#### How to complete this task:
Everything from the line holding "Open the 2685 reviews link" through the final line of the records is to be transcribed exactly, except pictures, and nothing beyond that.

%%

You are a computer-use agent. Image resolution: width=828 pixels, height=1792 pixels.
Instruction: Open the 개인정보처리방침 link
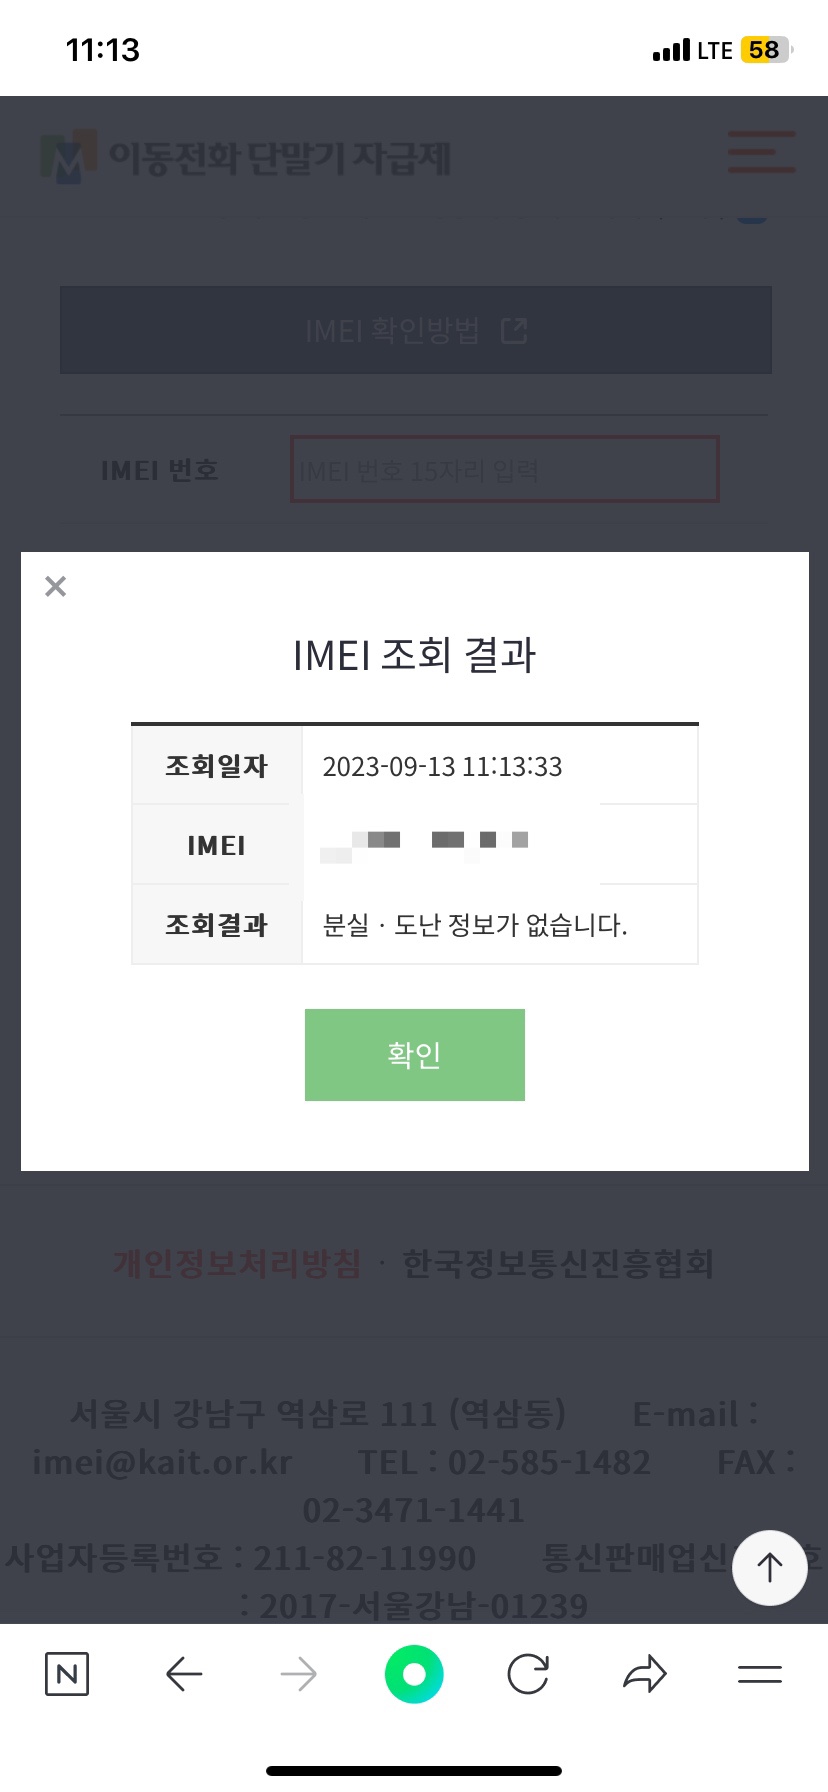(x=237, y=1264)
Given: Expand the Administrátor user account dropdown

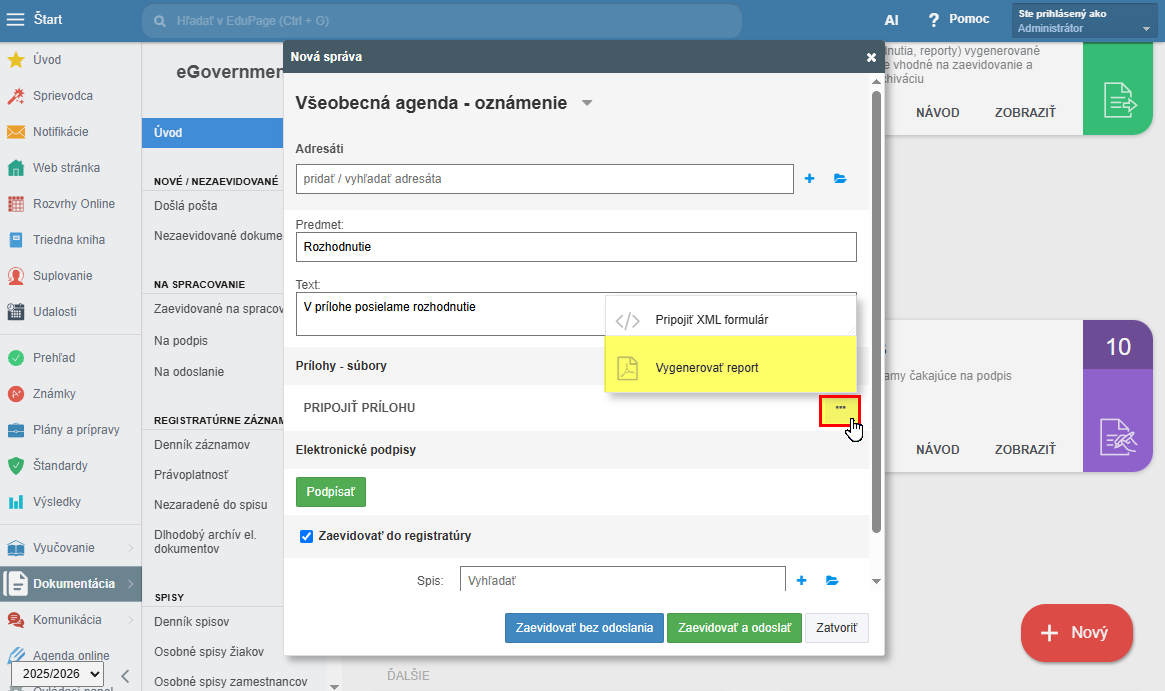Looking at the screenshot, I should [x=1146, y=29].
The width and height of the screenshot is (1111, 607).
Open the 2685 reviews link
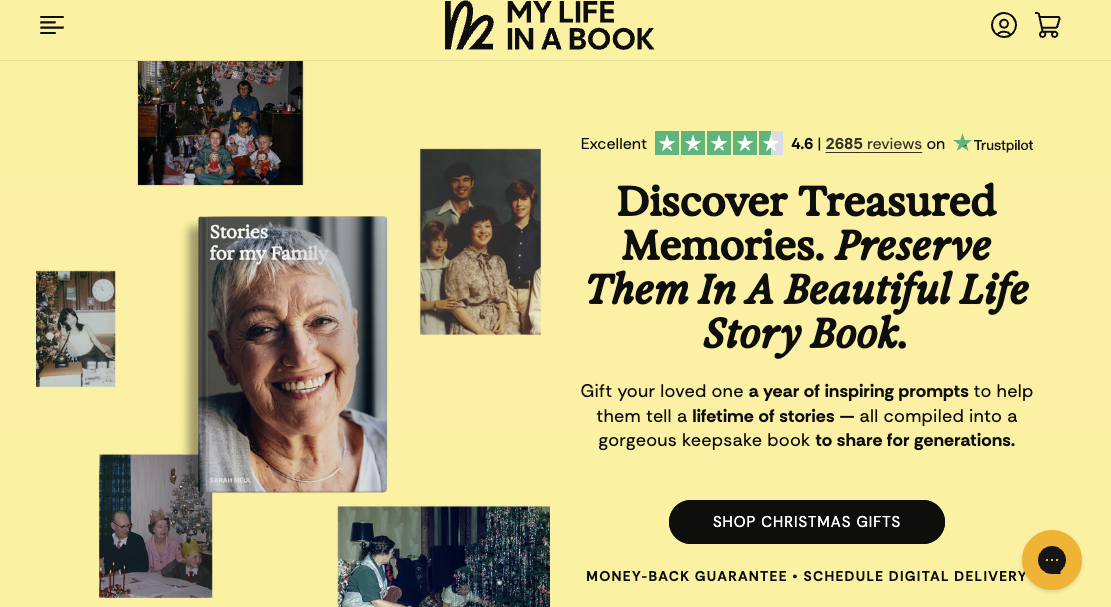[874, 144]

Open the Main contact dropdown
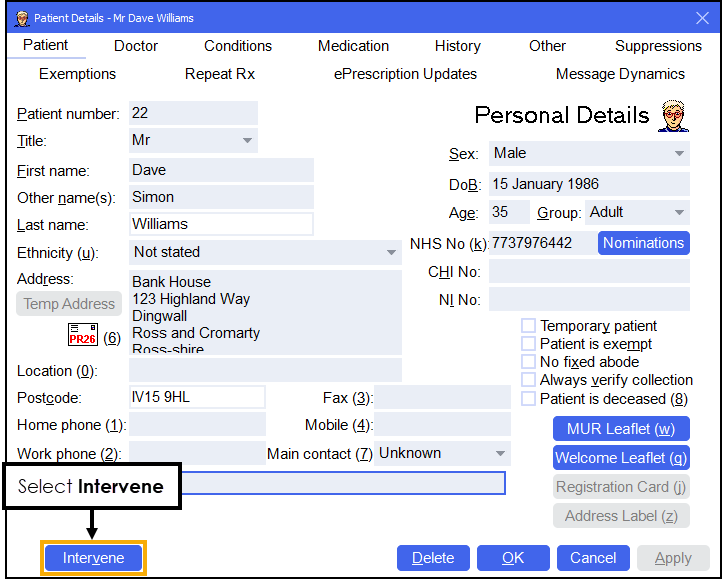point(500,454)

%%

#### Expected answer:
Open the 2685 reviews link
[874, 144]

Open the Main contact dropdown
point(500,454)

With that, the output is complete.